Our system is not one of “self-assessment.” I don’t care who is propagating this myth, whether it’s a judge, a politician, or the taxing agency itself. They are just wrong. Wrong as a matter of law. Wrong as a matter of fact.

As a matter of law, our system is not one of self-assessment. It is a system of self-reporting only. Section 6201 of the Tax Code tells us who makes the assessment and it does not say “the taxpayer shall assess” or “the taxpayer shall self-assess.” It says, “the Secretary shall assess.” Section 6203 explains that the assessment “shall be made by recording the liability of the taxpayer in the office of the Secretary in accordance with rules or regulations prescribed by the Secretary.” It does not say the assessment is made “by the taxpayer in accordance with forms, rules or regulations prescribed by the Secretary.” If, somehow, the proper IRS official does not sign the proper document, then there is no assessment for the IRS to collect, regardless of what the taxpayer submitted on his or her return. Taxpayers have actually won in court when they submitted returns that were not then properly assessed, sometimes to the tune of multiple millions of dollars in lost taxes. If our system were, truly, a system of self-assessment, those cases would never happen.

Nor is our system is one of self-assessment as a factual matter. It is more accurately described as a system of coerced self-reporting, as anyone who received an erroneous W-2 or 1099 will attest.

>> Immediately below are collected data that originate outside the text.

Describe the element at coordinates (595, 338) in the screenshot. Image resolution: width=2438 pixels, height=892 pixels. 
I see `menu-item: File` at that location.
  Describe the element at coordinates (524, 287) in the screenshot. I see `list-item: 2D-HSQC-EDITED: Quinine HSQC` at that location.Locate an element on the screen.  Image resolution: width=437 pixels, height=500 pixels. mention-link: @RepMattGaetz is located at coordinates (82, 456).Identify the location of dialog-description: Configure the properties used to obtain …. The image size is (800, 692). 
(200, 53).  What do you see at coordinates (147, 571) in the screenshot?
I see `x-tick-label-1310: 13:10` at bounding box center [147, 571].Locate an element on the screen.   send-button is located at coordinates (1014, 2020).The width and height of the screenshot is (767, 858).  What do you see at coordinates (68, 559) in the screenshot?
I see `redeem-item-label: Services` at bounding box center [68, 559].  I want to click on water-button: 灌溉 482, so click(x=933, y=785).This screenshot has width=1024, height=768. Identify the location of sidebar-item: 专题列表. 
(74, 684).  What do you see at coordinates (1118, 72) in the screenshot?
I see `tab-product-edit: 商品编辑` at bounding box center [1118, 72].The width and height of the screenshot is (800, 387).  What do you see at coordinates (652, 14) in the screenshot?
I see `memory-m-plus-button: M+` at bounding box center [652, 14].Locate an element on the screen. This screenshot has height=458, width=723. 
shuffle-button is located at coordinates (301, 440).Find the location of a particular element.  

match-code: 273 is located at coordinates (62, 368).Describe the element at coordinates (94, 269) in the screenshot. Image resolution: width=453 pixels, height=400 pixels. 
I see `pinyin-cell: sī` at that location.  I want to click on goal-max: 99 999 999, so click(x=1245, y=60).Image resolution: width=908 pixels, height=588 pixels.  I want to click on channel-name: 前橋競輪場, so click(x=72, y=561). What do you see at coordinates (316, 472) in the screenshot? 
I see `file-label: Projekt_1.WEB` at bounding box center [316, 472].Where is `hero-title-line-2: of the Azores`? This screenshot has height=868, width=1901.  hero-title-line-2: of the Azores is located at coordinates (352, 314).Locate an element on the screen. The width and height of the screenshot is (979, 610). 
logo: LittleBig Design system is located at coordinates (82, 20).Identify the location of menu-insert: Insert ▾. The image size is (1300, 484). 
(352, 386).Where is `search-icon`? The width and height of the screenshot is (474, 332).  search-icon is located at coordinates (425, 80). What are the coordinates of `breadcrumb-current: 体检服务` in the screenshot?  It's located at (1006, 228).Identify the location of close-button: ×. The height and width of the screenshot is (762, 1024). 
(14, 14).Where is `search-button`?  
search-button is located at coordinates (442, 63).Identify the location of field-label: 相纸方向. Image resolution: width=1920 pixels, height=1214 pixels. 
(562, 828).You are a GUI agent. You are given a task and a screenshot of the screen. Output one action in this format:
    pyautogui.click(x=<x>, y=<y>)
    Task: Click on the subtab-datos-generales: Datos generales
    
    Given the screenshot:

It is true that the IRS accepts a high percentage of taxpayer returns as filed and records the tax liabilities reported on those returns. This might lead one to believe the system is one of self-assessment de facto if not de jure. To understand why that belief is wrong one must first understand that assessments, are not ministerial actions but are discretionary actions, as seen in the case law: they reflect a judgment of what taxes are owed. In fact, the IRS does not have to make an assessment; it could choose to instead file suit in federal court. Go read §6501(a) of the Tax Code, the statute of limitations on assessment. Did you ever stop to ask why it reads that the IRS must either assess or bring proceedings in court without assessment within three years after the return is filed? It is because an assessment is an administrative judgment of taxes owed, which triggers administrative collection powers; it is an alternative to the IRS filing a complaint in court and obtaining a court judgment.

So while taxpayers file returns, they do not assess their own taxes. Nor does the IRS blindly accept returns as filed and assess taxes based on whatever the taxpayer puts on a return. But more on that tomorrow, when we get to Myth #5.